El cerebro -para algunas cosas- es sumamente simple: en la vida busca de manera automatizada experimentar menos de lo que le duele y más de lo que le agrada: de hecho, preferimos el alivio de rehuir de un sacrificio hoy aunque nos genere un mayor bienestar mañana. Por eso procrastinamos.
La felicidad (embotellada) que aparece en los últimos dos siglos es una confluencia entre la corriente Romántica en el arte y la literatura (el individuo y sus emociones son el centro de todo) y el Capitalismo (comprar y poseer nos hace felices) y que, particularmente desde la II Guerra Mundial, se persigue como si fuera un hito final, definitivo, épico -- y no un proceso que pueda ser disfrutado diariamente. Jung diría que es una búsqueda de algo que nos prive, por fin, de la responsabilidad y el vértigo de la edad adulta por la que nadie nos resuelve ya los problemas por nosotros como cuando éramos chicos. Esa es la fibra que tocan los anuncios de loterías por ejemplo: resuelve tu vida de un plumazo... como si no hubiera personas con depresiones tremendas con millones en el banco.
Desde otro punto de vista, la felicidad -biológica- podría definirse como un cruce entre la estimulación del placer en nuestro cerebro (localizado en el núcleo accumbens, donde nos chutamos con dopaminas) y la busqueda de un sentido de trascendencia vital (localizado en el lóbulo prefrontal izquierdo, que se activa ante experiencias que muchos en algún momento hemos sentido: viendo un paisaje grandioso, superando una enfermedad, haciendo meditación o tras un ejercicio muy intenso). Ahora bien, nos habituamos rápidamente a esa dicha (sea por una cucharada de helado de chocolate, consumir un psicotrópico o tener una experiencia meditativa profunda), por lo que siempre querremos más: es decir, nos sentiríamos 'infelices' por estar insatisfechos. Pero es que si optáramos por quedarnos como estamos, antes o después aparecería la desidia o el aburrimiento, lo cual tampoco nos traería dicha. Elegimos varias veces al día, cada día, con cuál de las dos quedarnos.
• • • • • • •
__Consigna 1__: De acuerdo con el texto sobre la felicidad, ¿en qué zona del cerebro se localiza la estimulación del placer?
__Consigna 2__: Indique si cada afirmación coincide con el texto sobre la felicidad y cite las palabras de este que lo determinan: (a) la felicidad de los últimos dos siglos se persigue como un proceso que se disfruta a diario; (b) el lóbulo prefrontal izquierdo se activa al hacer meditación; (c) preferimos el alivio de rehuir un sacrificio hoy aunque nos genere un mayor bienestar mañana.
__Consigna 3__: Prosiga el texto sobre la felicidad a partir de su última frase.

__Datos__:
• • • • • • •
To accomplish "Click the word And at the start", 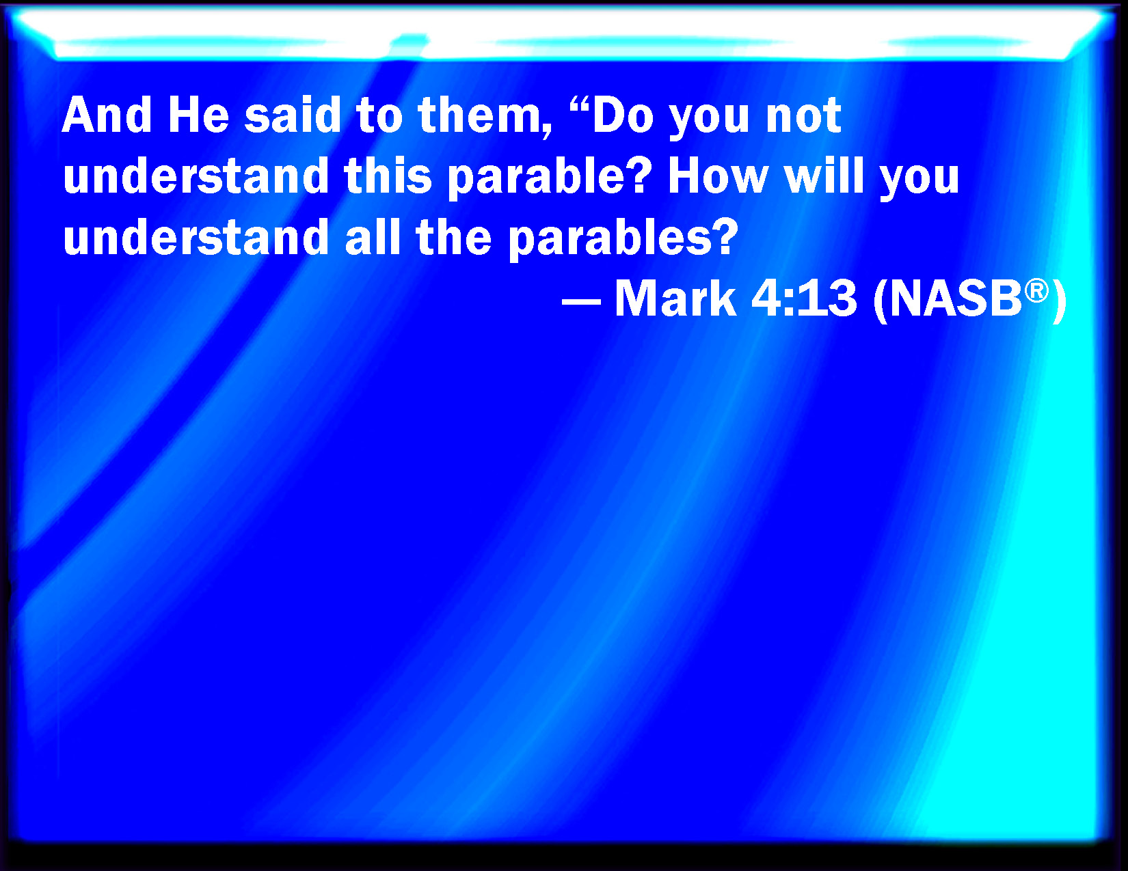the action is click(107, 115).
• • • • • • •
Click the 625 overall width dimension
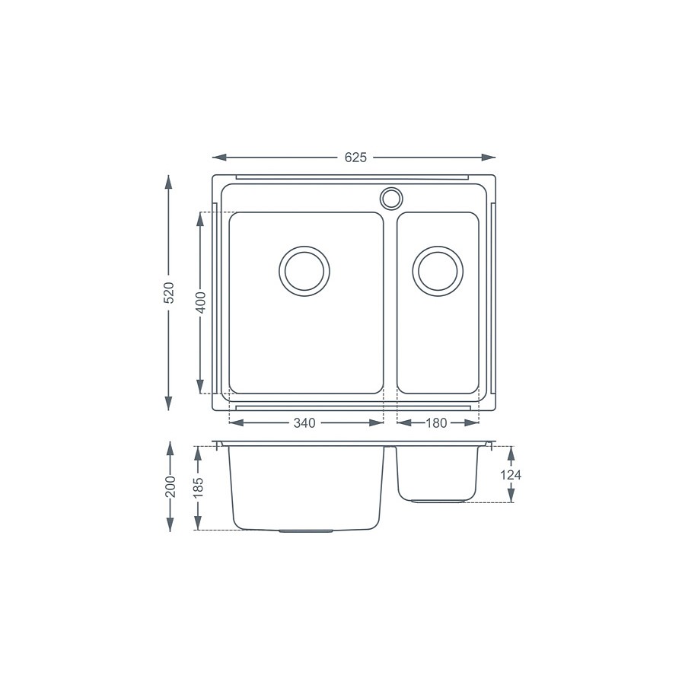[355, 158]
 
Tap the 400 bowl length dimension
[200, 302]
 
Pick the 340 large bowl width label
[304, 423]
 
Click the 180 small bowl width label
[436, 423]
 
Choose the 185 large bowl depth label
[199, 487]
• • • • • • •
__Respuesta 1__: En el núcleo accumbens.

__Respuesta 2__:
(a) No: «se persigue como si fuera un hito final, definitivo, épico -- y no un proceso que pueda ser disfrutado diariamente».
(b) Sí: «que se activa ante experiencias que muchos en algún momento hemos sentido: viendo un paisaje grandioso, superando una enfermedad, haciendo meditación».
(c) Sí: «preferimos el alivio de rehuir de un sacrificio hoy aunque nos genere un mayor bienestar mañana».

__Respuesta 3__:
Sin embargo, según la madurez del individuo, a partir de la mediana edad empiezan a mermar nuestros procesos cognitivos, pero mejora sin embargo nuestra comprensión acerca de qué va la vida... es decir, comienza a incrementar algo que podríamos llamar quizás 'sabiduría'. Si esta sabiduría es nutrida (aceptación de la incertidumbre de la vida, de los propios límites, dejar de intentar controlar lo incontrolable, fluir en lugar de tornarnos iracundos...) entonces, quizás sí, en nuestra edad madura seamos, de hecho, más felices -- pero solo como un subproducto de esa sabiduría. Las curvas de felicidad -en general- tienen sus techos en el primer tercio y último tercio de nuestras vidas: quizás sea porque en el primero vivimos casi sin preocuparnos porque desconocemos o ignoramos los riesgos y porque en el último tercio hemos aprendido a vivir con ellos.
Por eso quizás el cerebro no esté diseñado *para* ser feliz, sino que su propósito a largo plazo sea simplemente ser más sabios, por un lado; y, por otro, disfrutar de la vida lo máximo posible porque -gracias a esa sabiduría- la apreciamos como en realidad es con todas sus alegrías y miserias: es decir, porque hace tiempo habremos dejado de exigirle que sea como nosotros esperábamos de ella que fuera.